[[ Source material open ]]

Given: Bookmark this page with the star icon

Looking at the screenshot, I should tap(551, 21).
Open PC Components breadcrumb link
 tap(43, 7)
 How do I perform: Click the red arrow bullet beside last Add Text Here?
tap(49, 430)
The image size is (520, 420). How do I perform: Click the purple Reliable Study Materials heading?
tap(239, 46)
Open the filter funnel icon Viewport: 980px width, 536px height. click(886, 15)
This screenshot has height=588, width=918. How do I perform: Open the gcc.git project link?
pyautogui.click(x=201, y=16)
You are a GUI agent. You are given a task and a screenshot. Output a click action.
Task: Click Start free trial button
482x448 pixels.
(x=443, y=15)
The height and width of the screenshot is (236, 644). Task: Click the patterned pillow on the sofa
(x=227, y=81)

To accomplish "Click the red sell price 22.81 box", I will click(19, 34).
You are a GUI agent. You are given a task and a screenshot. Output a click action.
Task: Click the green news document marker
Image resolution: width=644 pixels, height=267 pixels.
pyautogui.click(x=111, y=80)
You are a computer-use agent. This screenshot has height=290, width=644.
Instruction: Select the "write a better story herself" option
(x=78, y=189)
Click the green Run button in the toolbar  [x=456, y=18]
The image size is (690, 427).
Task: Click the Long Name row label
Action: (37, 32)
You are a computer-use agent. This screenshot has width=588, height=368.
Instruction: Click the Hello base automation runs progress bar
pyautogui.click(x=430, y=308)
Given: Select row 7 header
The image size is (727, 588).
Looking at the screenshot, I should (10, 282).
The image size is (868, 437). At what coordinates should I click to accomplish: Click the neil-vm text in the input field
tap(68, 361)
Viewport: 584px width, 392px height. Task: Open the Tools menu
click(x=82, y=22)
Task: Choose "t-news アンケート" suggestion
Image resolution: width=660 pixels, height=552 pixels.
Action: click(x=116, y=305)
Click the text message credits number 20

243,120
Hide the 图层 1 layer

[[ Source material closed ]]

Task statement: Take the entries above and return all of them exactly.

Response box:
Given: Bookmark this page with the star icon

Looking at the screenshot, I should tap(551, 21).
Open PC Components breadcrumb link
 tap(43, 7)
 How do I perform: Click the red arrow bullet beside last Add Text Here?
tap(49, 430)
The image size is (520, 420). How do I perform: Click the purple Reliable Study Materials heading?
tap(239, 46)
Open the filter funnel icon Viewport: 980px width, 536px height. click(886, 15)
This screenshot has height=588, width=918. How do I perform: Open the gcc.git project link?
pyautogui.click(x=201, y=16)
You are a GUI agent. You are given a task and a screenshot. Output a click action.
Task: Click Start free trial button
482x448 pixels.
(x=443, y=15)
The height and width of the screenshot is (236, 644). Task: Click the patterned pillow on the sofa
(x=227, y=81)

To accomplish "Click the red sell price 22.81 box", I will click(19, 34).
You are a GUI agent. You are given a task and a screenshot. Output a click action.
Task: Click the green news document marker
Image resolution: width=644 pixels, height=267 pixels.
pyautogui.click(x=111, y=80)
You are a computer-use agent. This screenshot has height=290, width=644.
Instruction: Select the "write a better story herself" option
(x=78, y=189)
Click the green Run button in the toolbar  [x=456, y=18]
The image size is (690, 427).
Task: Click the Long Name row label
Action: (37, 32)
You are a computer-use agent. This screenshot has width=588, height=368.
Instruction: Click the Hello base automation runs progress bar
pyautogui.click(x=430, y=308)
Given: Select row 7 header
The image size is (727, 588).
Looking at the screenshot, I should (10, 282).
The image size is (868, 437). At what coordinates should I click to accomplish: Click the neil-vm text in the input field
tap(68, 361)
Viewport: 584px width, 392px height. Task: Open the Tools menu
click(x=82, y=22)
Task: Choose "t-news アンケート" suggestion
Image resolution: width=660 pixels, height=552 pixels.
Action: click(x=116, y=305)
Click the text message credits number 20

243,120
Hide the 图层 1 layer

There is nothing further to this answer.